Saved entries
--- --- ---
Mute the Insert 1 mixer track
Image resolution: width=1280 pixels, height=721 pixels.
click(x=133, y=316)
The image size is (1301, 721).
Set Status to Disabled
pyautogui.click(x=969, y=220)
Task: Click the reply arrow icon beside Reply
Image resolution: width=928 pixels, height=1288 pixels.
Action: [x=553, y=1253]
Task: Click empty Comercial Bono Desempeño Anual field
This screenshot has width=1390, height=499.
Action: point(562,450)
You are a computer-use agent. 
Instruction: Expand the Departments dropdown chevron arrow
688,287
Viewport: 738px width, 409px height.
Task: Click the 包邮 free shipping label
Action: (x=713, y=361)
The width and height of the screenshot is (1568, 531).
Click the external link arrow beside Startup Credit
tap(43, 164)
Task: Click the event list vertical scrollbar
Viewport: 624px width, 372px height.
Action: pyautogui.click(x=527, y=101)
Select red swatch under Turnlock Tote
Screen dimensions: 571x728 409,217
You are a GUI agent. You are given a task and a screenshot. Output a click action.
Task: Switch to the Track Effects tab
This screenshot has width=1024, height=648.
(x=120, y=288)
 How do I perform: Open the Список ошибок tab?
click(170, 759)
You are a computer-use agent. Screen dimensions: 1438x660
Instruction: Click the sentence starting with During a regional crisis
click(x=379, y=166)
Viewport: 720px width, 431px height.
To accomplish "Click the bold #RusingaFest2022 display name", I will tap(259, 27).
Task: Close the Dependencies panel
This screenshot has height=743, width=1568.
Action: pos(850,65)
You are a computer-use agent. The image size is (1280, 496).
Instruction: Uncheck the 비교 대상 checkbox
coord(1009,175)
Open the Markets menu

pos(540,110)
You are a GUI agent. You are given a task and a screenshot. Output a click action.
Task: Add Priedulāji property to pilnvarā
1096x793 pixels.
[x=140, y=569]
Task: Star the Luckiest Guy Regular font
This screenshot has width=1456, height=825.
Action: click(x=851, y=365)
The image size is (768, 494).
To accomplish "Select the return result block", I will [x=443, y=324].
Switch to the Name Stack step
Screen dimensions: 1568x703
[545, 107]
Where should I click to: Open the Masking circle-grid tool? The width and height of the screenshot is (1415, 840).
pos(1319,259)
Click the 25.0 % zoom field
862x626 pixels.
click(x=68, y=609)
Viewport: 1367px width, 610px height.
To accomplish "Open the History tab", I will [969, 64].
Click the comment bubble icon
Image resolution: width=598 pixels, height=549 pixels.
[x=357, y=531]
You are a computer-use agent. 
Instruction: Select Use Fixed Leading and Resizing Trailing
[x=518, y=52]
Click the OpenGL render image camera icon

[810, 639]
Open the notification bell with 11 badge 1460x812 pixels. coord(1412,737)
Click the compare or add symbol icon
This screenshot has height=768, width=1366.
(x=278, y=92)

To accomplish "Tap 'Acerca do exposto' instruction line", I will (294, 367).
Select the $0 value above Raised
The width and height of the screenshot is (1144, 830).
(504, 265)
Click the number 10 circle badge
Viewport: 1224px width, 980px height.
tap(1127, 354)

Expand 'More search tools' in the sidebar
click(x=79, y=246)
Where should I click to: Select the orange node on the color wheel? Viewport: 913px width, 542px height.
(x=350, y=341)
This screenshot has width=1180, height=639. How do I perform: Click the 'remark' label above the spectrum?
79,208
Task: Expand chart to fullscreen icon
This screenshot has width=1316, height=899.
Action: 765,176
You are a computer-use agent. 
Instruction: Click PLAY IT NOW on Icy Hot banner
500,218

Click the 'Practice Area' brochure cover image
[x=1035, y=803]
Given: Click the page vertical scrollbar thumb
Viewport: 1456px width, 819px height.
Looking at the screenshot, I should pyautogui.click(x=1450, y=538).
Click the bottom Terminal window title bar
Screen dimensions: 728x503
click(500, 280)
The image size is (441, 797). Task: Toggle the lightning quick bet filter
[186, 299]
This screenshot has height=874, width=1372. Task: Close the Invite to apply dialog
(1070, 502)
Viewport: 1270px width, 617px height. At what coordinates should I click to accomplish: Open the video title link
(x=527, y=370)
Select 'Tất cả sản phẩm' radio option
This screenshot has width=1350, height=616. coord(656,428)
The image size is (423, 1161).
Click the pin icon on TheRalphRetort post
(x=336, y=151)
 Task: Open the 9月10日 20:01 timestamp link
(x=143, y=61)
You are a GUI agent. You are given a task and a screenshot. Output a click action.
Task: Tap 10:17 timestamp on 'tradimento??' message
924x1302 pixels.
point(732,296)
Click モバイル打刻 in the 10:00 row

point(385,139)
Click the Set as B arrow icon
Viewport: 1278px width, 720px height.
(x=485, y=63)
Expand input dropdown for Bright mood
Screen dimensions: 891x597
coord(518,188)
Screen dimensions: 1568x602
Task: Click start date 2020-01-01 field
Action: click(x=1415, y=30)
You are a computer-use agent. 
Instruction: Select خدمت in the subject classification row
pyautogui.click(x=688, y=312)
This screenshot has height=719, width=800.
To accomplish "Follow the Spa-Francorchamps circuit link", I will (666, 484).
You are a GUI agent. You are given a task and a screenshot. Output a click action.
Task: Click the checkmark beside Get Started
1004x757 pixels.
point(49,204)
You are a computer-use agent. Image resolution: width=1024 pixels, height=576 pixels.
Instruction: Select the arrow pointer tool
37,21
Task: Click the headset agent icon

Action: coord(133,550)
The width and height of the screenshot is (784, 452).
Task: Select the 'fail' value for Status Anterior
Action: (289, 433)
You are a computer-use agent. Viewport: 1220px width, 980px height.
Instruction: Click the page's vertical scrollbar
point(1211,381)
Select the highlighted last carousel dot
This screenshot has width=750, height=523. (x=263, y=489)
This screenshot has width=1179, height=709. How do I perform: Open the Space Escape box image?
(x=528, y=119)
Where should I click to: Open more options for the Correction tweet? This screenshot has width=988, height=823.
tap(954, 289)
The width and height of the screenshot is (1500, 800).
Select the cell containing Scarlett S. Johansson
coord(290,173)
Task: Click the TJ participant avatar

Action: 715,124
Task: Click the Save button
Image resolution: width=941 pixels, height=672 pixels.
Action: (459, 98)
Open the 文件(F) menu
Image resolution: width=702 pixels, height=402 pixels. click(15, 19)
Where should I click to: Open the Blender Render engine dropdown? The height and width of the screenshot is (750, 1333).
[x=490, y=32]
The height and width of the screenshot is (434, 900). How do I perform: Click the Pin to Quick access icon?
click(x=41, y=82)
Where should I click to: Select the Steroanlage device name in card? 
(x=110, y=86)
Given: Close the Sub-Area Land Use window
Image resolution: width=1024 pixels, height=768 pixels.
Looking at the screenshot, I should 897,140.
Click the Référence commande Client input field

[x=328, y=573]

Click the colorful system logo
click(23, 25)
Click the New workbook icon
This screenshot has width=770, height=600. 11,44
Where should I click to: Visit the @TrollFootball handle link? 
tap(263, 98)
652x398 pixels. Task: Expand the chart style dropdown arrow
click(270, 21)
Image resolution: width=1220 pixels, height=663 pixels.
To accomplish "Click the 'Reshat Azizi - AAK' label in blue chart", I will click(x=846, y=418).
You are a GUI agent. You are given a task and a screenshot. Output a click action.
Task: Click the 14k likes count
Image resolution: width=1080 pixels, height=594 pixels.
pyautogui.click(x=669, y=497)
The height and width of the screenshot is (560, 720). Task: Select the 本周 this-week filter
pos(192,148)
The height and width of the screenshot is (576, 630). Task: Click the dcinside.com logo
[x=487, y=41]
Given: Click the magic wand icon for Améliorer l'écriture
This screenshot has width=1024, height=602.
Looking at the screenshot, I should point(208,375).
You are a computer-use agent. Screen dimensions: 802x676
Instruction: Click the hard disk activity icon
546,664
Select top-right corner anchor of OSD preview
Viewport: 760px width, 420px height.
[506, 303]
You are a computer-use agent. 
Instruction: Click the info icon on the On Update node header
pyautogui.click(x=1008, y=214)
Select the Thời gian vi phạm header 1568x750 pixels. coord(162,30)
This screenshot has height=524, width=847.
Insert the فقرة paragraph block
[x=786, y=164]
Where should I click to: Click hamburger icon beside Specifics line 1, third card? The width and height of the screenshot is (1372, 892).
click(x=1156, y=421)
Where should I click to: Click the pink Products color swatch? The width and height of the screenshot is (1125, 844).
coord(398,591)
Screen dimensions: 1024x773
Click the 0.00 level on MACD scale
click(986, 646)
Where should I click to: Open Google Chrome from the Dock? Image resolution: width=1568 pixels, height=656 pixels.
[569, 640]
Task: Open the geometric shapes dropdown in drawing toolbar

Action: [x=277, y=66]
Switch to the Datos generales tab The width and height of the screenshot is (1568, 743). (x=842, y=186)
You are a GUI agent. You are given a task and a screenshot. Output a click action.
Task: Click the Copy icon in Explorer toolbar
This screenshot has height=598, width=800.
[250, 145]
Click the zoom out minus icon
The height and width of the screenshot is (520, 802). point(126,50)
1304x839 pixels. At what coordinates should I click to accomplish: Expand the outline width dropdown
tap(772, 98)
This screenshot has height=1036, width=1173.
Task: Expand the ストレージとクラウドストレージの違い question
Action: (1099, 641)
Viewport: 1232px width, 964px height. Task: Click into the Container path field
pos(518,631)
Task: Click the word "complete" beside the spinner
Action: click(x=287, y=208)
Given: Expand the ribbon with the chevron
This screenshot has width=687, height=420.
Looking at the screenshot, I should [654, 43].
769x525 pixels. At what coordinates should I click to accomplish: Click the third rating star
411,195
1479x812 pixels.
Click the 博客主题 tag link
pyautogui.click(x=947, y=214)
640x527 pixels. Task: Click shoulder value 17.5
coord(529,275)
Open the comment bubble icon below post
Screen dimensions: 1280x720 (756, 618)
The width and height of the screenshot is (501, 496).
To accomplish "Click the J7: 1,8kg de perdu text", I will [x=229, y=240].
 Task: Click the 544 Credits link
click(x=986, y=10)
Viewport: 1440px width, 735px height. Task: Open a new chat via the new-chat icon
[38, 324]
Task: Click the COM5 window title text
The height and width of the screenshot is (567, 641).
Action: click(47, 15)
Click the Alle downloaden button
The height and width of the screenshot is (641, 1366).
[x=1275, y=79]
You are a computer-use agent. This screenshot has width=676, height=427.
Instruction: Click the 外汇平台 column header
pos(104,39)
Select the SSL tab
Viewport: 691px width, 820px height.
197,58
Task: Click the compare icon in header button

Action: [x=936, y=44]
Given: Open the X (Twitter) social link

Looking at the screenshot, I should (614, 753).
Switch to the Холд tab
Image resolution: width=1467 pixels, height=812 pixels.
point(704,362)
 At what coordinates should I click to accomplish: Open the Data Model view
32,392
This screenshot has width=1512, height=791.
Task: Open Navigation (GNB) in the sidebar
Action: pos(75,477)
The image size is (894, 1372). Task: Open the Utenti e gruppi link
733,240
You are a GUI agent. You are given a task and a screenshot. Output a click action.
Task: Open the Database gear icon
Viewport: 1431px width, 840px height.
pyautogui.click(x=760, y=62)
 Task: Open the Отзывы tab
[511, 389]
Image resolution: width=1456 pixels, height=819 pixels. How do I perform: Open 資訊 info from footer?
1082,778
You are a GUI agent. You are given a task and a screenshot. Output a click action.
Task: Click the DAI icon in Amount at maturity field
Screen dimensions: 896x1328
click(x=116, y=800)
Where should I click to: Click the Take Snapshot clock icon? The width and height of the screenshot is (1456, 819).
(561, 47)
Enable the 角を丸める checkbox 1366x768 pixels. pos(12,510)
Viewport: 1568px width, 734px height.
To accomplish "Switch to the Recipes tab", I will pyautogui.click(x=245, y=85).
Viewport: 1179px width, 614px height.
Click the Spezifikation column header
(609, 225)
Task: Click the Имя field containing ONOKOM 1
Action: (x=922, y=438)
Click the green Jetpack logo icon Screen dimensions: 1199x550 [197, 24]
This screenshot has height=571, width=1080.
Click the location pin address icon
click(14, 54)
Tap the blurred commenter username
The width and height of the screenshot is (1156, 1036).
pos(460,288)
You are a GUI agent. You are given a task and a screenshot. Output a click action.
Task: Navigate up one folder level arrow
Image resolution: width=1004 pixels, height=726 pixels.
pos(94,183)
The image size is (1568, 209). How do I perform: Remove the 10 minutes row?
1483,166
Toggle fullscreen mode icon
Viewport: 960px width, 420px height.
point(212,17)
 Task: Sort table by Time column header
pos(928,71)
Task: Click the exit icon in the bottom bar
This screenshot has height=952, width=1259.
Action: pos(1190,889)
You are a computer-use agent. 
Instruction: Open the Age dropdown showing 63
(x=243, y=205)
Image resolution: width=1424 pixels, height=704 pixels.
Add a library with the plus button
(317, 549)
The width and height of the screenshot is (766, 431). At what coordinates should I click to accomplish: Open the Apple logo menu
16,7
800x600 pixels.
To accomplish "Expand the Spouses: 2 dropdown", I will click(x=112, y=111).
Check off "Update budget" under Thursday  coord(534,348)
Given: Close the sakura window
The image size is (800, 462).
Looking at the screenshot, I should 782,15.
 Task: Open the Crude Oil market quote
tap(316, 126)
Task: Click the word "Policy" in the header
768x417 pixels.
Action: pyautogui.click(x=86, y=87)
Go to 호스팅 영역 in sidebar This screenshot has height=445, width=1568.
--- --- ---
__DO THIS__
Locate each line in the items that contains the word "above", and copy those lines out in full.

__TASK RESULT__
Select the $0 value above Raised
This screenshot has width=1180, height=639. How do I perform: Click the 'remark' label above the spectrum?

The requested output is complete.